ValidationError: 1 validation error for ScoreDistribution
k
  field required (type=value_error.missing)

## 7) Segment-level breakdown with `GroupBy` (by `segment`)

In [None]:

segmented_report = Report(metrics=[
    GroupBy(column="segment", metrics=[Accuracy(), Precision(), Recall(), F1Score()])
])

segmented_report.run(
    data_definition=data_def,
    data=dataset_cur,
)
segmented_report


## 8) Reference vs. Current: column drift & performance shift

In [None]:

compare_report = Report(metrics=[
    DriftedColumnsCount(),                 # count of columns detected as drifted
    ValueDrift(column="age"),
    ValueDrift(column="income"),
    ValueDrift(column="pred_proba"),       # score/probability drift
    Accuracy(),
    F1Score(),
])

compare_report.run(
    data_definition=data_def,
    data=dataset_cur,
    reference_data=dataset_ref,
)
compare_report


TypeError: Report.run() got an unexpected keyword argument 'data_definition'

## 9) Extract numbers programmatically (JSON)

In [None]:

as_dict = compare_report.as_dict()
# Walk the structure to find Accuracy and F1 in a generic way
def find_metric(result_dict, metric_name):
    hits = []
    for sec in result_dict.get("metrics", []):
        if sec.get("metric") == metric_name and "result" in sec:
            hits.append(sec["result"])
    return hits

acc_values = find_metric(as_dict, "Accuracy")
f1_values  = find_metric(as_dict, "F1Score")

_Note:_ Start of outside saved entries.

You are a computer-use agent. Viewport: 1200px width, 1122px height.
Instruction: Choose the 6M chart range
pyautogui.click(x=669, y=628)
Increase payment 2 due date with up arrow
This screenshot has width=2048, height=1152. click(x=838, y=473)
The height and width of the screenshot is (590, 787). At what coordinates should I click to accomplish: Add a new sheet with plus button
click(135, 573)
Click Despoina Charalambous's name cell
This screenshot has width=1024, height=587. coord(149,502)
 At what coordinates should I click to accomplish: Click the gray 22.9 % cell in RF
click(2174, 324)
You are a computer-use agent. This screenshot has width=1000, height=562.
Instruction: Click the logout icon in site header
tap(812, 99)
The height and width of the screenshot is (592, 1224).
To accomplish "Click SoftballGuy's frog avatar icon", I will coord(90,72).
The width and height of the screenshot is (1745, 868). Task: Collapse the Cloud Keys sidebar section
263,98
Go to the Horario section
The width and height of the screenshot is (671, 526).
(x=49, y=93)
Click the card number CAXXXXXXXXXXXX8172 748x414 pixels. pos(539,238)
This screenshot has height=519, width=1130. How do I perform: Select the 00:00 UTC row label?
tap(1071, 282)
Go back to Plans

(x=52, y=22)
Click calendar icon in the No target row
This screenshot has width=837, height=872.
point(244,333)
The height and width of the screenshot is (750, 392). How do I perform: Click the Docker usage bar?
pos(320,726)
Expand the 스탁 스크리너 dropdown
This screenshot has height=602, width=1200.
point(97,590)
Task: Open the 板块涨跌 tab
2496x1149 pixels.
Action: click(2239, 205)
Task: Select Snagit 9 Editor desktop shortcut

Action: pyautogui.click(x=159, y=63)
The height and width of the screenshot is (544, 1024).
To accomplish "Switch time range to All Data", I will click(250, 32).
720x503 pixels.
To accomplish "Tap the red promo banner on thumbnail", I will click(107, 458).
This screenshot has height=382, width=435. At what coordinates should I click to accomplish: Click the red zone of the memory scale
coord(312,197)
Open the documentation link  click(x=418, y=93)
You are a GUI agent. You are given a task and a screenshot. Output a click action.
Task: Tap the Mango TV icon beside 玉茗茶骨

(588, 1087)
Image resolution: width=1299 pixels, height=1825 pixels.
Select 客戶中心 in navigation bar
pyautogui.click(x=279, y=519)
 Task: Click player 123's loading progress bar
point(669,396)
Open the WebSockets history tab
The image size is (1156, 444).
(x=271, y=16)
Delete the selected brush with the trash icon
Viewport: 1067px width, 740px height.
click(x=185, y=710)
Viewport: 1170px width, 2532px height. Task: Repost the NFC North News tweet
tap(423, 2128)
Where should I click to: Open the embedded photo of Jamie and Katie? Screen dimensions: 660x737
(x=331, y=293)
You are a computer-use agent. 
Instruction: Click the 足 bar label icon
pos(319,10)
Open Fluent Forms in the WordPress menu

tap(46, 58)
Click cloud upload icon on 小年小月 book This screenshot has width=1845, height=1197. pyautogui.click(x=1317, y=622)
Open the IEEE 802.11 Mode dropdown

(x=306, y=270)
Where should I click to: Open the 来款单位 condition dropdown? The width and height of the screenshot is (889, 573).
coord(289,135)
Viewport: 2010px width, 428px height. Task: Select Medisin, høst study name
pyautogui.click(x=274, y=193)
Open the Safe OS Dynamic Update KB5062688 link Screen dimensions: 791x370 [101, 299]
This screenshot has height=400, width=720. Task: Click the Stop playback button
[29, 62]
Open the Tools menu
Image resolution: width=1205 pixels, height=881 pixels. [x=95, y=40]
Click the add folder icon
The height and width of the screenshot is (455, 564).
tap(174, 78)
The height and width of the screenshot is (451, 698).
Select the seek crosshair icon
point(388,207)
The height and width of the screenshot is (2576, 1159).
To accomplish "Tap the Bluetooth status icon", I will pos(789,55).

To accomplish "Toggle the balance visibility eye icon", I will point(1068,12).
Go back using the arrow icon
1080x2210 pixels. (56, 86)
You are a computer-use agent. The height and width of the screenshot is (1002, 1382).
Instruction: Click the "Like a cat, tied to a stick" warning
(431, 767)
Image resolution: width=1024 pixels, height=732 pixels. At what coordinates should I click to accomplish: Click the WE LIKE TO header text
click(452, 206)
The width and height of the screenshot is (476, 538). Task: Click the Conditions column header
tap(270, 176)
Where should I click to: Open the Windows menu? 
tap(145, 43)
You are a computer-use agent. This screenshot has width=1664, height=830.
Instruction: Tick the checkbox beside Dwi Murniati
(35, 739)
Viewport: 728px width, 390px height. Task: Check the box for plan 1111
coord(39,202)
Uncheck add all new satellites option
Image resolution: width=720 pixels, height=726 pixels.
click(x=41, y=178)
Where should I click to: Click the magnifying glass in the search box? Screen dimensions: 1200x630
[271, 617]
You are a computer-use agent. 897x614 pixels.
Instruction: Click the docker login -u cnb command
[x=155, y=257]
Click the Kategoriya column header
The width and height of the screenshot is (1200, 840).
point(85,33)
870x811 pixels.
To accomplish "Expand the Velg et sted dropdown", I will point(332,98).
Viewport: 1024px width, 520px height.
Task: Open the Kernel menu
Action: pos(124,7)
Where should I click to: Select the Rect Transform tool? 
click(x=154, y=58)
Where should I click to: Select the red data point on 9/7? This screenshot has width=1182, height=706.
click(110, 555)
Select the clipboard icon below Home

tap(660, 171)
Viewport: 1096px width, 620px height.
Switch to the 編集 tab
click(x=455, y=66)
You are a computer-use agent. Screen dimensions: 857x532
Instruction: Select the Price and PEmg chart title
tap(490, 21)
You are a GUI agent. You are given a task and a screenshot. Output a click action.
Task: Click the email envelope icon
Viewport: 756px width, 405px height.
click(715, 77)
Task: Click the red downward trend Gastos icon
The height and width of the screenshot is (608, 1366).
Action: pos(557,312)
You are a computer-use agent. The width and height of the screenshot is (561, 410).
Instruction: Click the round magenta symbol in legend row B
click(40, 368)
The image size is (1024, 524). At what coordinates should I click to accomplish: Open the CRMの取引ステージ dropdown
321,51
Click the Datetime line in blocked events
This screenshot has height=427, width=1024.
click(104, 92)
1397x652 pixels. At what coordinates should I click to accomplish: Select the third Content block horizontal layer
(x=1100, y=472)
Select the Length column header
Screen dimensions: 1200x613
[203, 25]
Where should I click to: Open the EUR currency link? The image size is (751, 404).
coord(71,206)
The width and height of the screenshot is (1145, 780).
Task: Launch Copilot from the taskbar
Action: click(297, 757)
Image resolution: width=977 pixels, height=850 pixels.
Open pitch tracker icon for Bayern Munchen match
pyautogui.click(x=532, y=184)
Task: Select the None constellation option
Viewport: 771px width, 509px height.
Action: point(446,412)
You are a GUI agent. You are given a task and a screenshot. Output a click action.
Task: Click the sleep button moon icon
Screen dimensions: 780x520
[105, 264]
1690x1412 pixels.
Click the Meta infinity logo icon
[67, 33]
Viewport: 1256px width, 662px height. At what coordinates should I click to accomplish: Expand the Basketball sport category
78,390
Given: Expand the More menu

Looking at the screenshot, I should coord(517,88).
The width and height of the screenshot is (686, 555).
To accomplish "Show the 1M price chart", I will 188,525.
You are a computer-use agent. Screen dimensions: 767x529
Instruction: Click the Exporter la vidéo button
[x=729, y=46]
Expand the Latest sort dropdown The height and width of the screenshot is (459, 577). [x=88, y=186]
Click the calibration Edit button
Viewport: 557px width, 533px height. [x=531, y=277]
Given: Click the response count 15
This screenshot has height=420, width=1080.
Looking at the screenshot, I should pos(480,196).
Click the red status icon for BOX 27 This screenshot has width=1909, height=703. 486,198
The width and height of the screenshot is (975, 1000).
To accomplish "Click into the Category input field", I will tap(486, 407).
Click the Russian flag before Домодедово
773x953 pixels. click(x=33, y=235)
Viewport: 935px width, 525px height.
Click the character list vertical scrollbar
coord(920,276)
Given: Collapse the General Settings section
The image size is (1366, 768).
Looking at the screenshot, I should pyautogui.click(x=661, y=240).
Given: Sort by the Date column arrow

print("Extracted Accuracy result objects:", acc_values[:1])
print("Extracted F1Score result objects:", f1_values[:1])


AttributeError: 'Report' object has no attribute 'as_dict'

## 10) Save reports to HTML and JSON

In [None]:

out_dir = "/mnt/data/evidently_lab_outputs"
os.makedirs(out_dir, exist_ok=True)

# HTML
dq_report.save_html(os.path.join(out_dir, "01_data_quality.html"))
quality_report.save_html(os.path.join(out_dir, "02_model_quality_current.html"))
segmented_report.save_html(os.path.join(out_dir, "03_segmented_quality.html"))
compare_report.save_html(os.path.join(out_dir, "04_compare_ref_vs_cur.html"))

# JSON (machine-readable)
with open(os.path.join(out_dir, "04_compare_ref_vs_cur.json"), "w", encoding="utf-8") as f:
    json.dump(compare_report.as_dict(), f, ensure_ascii=False, indent=2)

print("Saved to:", out_dir)


NameError: name 'os' is not defined


## 11) Exercises / Variations

1. **Change the threshold:** Replace `prediction` with labels derived from a custom threshold (e.g. 0.35, 0.7) and re-run quality metrics.
2. **Add more features:** Insert additional numeric/categorical columns and add `ValueDrift` for them.
3. **Imbalance scenario:** Modify the data generator to reduce positives to ~10% and see how Precision/Recall/F1 change.
4. **Per-segment deep dive:** Add more metrics inside `GroupBy`, e.g., `RocAuc()`.
5. **Multiclass extension:** Swap to `MulticlassClassification` (not covered here) and adapt metrics accordingly.